**** EXTRACT PROVIDED ****

When persons with dementia are moved to a new care environment, including home care, nursing home, assisted living, daycare, and hospital settings, families may need to take on new or different care roles. The ultimate goals of the family involvement in care intervention are to provide quality care for persons with dementia and assist family members to enact meaningful and satisfactory caregiving roles regardless of setting.

This evidence-based guideline focuses on a program to involve family members in the care of their relative with dementia through partnerships with other, both formal and informal, care providers. Successful care partnerships result in the establishment of meaningful and satisfactory caregiving roles regardless of the care setting. Written 1999; Reviewed 2001; 2015.



Family Preparedness and End of Life Support before the Death of a Nursing Home Resident [HERE]

Along with the ‘invention’ of chronic illness came the need for nursing homes, to care for people during a prolonged period of chronic illness and increasing disability.

The vast majority of people admitted to a nursing home reside there until death; each year, 25% of all deaths in the United States and 35% of all deaths in Canada occur in nursing homes about one-third of nursing home residents die each year in North America. End-of-life care of nursing home residents, now and in the future, must encompass specific strategies for residents dying of dementia, and the impact on their family caregivers. This evidence-based guideline provides end-of-life support for family members before the death of a nursing home resident. Written 2002; Revised 2009; 2015.



Hydration Management [HERE]

Water is an essential component of body composition. However, hydration problems rarely involve body water alone, but rather are a water and electrolyte problem. Older individuals are at increased risk for hydration problems for a variety of reasons.

The purpose of this evidence-based guideline is to help health care providers in all settings determine adequate oral fluid intake for elders and to use strategies that will improve and maintain hydration. Ultimately, this guideline focuses on the prevention of dehydration through careful assessment, identification of elders at risk for hydration problems, and implementation of individualized nursing interventions based on a risk profile. Written 1998; Revised 2011.



Improving Medication Management for Older Adult Clients [HERE]

The management of medications for older adults in long-term care facilities presents unique challenges and calls for a dynamic process of ongoing assessment, transitions, and shifting care. Polypharmacy is common for nursing home residents and frequently related to both increased adverse drug reactions and a risk of inappropriate prescribing. Additionally, the management of these medication regimens is complicated by the frail population’s vulnerability to both errors and adverse drug reactions related to functional health and individual responses.

The purpose of this evidence-based guideline is to improve medication management practices for older adults who reside in long-term care facilities. The goals of this guideline include reducing inappropriate prescribing, decreasing polypharmacy, avoiding adverse events, and maintaining function. Written 2004; Revised 2012.



*NEW* Late-Life Suicide: Secondary Prevention [HERE]

The vast majority of older adults feel they have productive lives, are depression free, and experience later life as a time of time fulfillment and satisfaction. However, for some older adults, later life can be a time of dissatisfaction with the past and present. Some older adults experience so much physical and emotional pain that they feel hopeless about being able to change and improve their life. Consequently, for some, late life is a period for increased risk for suicide. In fact, older adults have the highest rate of suicide adults in later life in the United States.

****

CHECK YOUR UNDERSTANDING:
#1 In the care guideline summaries, what share of all deaths in Canada occur in nursing homes?
#2 Repeat the passage of the care guideline summaries from "Hydration Management [HERE]" to "variety of reasons.".
#3 Proceed with the care guideline summaries, picking up after their last sentence.

**** RAW DATA ****

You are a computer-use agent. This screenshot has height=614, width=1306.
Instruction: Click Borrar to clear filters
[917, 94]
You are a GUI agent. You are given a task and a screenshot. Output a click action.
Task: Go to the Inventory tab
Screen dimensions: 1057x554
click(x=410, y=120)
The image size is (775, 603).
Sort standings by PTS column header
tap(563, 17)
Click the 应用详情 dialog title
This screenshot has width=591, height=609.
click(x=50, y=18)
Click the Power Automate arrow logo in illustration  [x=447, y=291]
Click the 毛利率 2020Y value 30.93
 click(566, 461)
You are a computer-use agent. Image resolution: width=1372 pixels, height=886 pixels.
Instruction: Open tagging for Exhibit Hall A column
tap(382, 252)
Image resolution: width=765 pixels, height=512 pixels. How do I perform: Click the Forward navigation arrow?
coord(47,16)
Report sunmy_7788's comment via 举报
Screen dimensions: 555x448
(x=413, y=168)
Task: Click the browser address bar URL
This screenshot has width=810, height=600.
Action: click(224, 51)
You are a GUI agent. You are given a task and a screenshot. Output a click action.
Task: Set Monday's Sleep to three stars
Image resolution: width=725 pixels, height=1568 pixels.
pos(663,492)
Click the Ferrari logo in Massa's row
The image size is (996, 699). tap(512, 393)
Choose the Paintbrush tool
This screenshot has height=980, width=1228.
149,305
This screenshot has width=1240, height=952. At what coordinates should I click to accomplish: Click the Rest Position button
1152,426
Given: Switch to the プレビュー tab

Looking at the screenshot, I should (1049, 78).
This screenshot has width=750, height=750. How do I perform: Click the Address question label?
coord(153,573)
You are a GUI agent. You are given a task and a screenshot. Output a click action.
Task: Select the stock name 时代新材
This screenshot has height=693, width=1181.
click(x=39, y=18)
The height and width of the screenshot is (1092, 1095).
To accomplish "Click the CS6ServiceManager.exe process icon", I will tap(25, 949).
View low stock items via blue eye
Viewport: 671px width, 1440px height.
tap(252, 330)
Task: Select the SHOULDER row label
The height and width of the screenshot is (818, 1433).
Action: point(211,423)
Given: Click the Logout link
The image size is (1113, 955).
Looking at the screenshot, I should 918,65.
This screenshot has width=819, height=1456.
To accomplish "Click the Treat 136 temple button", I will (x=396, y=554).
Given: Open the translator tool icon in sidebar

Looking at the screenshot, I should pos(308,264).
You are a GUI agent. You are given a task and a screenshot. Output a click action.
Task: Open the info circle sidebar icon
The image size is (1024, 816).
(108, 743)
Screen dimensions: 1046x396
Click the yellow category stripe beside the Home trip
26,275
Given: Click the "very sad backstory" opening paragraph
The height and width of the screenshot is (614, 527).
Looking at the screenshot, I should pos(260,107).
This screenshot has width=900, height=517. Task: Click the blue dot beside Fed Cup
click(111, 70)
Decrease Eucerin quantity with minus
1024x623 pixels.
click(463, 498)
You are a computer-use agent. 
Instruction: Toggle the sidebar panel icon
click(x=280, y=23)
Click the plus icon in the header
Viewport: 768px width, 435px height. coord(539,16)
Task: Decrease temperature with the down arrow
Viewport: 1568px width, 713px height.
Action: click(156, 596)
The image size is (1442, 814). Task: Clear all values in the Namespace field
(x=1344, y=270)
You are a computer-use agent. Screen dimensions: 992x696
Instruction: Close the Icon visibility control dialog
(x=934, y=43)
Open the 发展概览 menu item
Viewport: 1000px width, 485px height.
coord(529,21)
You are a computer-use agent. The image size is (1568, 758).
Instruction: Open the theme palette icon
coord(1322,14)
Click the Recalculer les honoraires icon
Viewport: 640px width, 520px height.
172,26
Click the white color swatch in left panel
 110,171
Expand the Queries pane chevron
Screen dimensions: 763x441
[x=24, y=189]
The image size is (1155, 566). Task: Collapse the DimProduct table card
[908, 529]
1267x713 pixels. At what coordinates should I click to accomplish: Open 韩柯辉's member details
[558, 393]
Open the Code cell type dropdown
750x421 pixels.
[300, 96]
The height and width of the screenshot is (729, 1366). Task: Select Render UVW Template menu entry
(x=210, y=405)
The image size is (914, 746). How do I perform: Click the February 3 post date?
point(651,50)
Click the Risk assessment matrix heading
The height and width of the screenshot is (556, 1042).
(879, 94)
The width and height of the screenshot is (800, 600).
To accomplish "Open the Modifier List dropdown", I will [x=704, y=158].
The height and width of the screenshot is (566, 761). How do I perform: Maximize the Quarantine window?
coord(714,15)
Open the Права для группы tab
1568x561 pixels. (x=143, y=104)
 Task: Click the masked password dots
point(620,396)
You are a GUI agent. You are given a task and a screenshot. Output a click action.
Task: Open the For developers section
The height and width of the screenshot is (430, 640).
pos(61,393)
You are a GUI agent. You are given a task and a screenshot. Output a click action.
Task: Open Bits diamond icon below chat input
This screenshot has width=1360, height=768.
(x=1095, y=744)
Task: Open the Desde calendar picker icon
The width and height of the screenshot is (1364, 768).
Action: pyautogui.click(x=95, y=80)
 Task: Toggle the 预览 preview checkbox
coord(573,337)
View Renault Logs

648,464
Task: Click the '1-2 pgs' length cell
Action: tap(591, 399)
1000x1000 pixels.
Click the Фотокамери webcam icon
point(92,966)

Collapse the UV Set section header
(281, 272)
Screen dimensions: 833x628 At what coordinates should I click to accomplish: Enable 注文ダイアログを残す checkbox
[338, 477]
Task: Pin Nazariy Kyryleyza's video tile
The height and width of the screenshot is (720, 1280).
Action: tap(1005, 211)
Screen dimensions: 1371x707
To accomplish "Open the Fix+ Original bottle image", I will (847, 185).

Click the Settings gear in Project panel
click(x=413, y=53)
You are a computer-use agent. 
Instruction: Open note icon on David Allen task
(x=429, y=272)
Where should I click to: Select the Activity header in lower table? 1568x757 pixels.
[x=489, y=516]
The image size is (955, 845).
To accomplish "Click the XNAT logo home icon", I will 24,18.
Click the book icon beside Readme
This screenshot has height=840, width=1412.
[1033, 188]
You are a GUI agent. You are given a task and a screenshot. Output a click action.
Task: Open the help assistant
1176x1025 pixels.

****

ANSWERS FOR THE EXERCISE:
#1 35% of all deaths in Canada occur in nursing homes.

#2
Hydration Management [HERE]

Water is an essential component of body composition. However, hydration problems rarely involve body water alone, but rather are a water and electrolyte problem. Older individuals are at increased risk for hydration problems for a variety of reasons.

#3
This evidence-based guideline provides information that will assist nurses and other healthcare providers in recognizing at-risk suicidal behavior in the elderly by presenting appropriate and effective crisis interventions. The goal of this guideline is to decrease the occurrence of suicide among elderly individuals who have contact with nurses and other healthcare providers. Written 2002; Revised 2017.



Management of Constipation [HERE]

The purpose of this evidence-based guideline is to reduce the frequency and severity of constipation among older adults. The guideline may be used as a reference guide to assist clinicians who care for older adults. The goal is to maintain bowel frequency within normal limits for each individual. This will vary with the individual's perception. Regular bowel movements are commonly defined in the literature as at least two-three times per week with straining at stool less than 25 % of the time. This guideline is applicable to older adults who are hospitalized, residing in long-term care or skilled care facilities, or living in the community. This guideline is not intended for the populations of enterally fed, paraplegic, or quadriplegic individuals. Written 1996; Reviewed 2001; Revised 2009.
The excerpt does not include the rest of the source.